Dude, so, it’s like totally Easter again. So I, like, was looking through my righteous DVD collection and came across a most excellent Easter-related movie: Bill & Ted’s Bogus Journey, the totally awesome sequel to Bill & Ted’s Excellent Adventure! (There’s like a totally non-non-heinous Easter Bunny in it, so it’s like totally an Easter movie, dude!)
Ahem. Excuse me.
Anyway, Spoiler alert time:
As you know if you’ve seen this (these) movies, they take place in a universe where time travel is possible. That’s the basis of the first movie, and plays more than a passing role in the sequel as well. The true genius of the first movie is the way they play with the trope of time travel being pretty much available whenever you need it.
“Hey! It was me who stole my dad’s keys!”
So, the plot of the sequel is all about them needing to play at a Battle of the Bands contest; if they don’t make it as the big famous awesome band the future knows them as, they’re gonna have to get jobs and stuff, which is like totally bogus, dude!
koff
And, of course, at the end of the movie, they make it to the stage on time. Unfortunately, DeNomolos (the big baddie) has created evil robots to stop them. Bill & Ted (with some help) create good robots to fight the evil robots… which they do. On stage. In front of the audience. Who LOVES it, assuming (or so we’re to assume, more on that in a moment) that it’s all just part of the show, and cheer about everything that happens.
But, I thought to myself as I was watching this tonight… why are they cheering? I mean, what’s going on on-stage doesn’t really make any sense at all, unless you (like we the viewers) know what’s just happened. I mean, robots? Aliens? Some dude dressed up as Death? Well, four out of five for the effort, guys, but there’s no real story here (as far as the ‘stage play’ itself is concerned, ie: the audience’s view.) Fireworks and special effects do not make an audience cheer that loudly, even after they’ve just seen Primus playing “Tommy the Cat”!
And as the show continues, they play with time travel again: Defeating De Nomolos, and then traveling through time right back onto the stage, only now with beards, babies, and actually knowing something about music. This sequence takes rather a long time, as it happens. My friend watching with me even commented something along the lines of “Really? The audience is still cheering? You’d think they’d get bored of this after a while, they’re not even playing any music yet!” But they do eventually start playing their music and thanks to De Nomolos’ vanity, everything that happens is broadcast across the entire planet, so their amazing performance is seen by everyone, and thereby fulfills the prophecy: Bill & Ted’s music changes the world, for the better.

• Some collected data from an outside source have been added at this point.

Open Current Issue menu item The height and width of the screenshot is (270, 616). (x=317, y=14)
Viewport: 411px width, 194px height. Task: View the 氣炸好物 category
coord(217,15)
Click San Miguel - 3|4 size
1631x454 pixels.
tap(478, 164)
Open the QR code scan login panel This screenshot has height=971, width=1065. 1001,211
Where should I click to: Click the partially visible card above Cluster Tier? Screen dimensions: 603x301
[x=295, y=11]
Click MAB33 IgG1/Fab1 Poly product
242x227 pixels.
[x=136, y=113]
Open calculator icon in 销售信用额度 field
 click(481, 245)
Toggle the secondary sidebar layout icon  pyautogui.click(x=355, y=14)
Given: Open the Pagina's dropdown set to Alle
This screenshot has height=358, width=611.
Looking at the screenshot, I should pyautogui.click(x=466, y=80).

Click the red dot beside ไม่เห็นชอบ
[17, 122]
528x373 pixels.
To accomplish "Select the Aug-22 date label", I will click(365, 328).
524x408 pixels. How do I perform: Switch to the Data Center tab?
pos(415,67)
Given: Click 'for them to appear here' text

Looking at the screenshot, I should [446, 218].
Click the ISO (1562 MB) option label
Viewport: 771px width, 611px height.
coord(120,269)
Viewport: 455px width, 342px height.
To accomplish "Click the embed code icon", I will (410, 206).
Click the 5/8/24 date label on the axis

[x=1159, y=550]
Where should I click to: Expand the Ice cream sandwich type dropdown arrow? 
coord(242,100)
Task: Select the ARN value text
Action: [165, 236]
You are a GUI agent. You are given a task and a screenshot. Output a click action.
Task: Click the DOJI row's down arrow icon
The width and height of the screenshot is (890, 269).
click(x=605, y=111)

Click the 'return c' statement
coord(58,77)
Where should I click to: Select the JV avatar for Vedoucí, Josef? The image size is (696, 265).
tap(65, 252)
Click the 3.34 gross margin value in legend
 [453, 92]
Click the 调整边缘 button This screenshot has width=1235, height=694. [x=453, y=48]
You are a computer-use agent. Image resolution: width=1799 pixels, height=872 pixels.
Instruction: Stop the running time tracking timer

Only, something occurs to me this time, as I’m watching. Right before the slightly-older Bill & Ted begin their song, they make An Inspiring Speech. “The best place to be… is here. The best time to be… is now.” On the surface, this means “Live in the present, dudes, because this is the only life you get. Make the most of it.”
But… that’s not what he SAYS. He says, in effect, “Be Here, Now.” To everybody on the planet, and in fact to* everybody in the future*. Who literally worship them. And, and this is the important part:
To people who have access to TIME MACHINES.
I know this concept has been brought up before, by science fiction writers and stoners alike, but what occurs to me is that people in the future will in fact be accepting Bill & Ted’s invitation. To come and witness the start of the new religion, the one that changes the world.
If time travel were possible, in the manner shown in the movies, then I’m guessing that the entire audience is made up of time travellers! THAT is why they were so excited about the pretty-lame-when-you-think-about-it show: They’re witnessing history being made!
Like if we had time travel technology today, people would be taking vacations to important events in our past. Jesus’ sermon on the mound, you know there’d be people going back to witness that. Hindenberg? Pompeii? 9/11? All focal points for time travellers, who want to go back and witness history. And that’s what happens here… otherwise, why would some little podunk town’s podunk rock festival be that full?
Anyway, that’s my theory, brought on by an over-stuffed belly full of Easter Dinner and dessert. What do y’all think?
They’re evil undead zombie-Jesus pirates! They’re not going to be freshly bathed and wearing tuxes!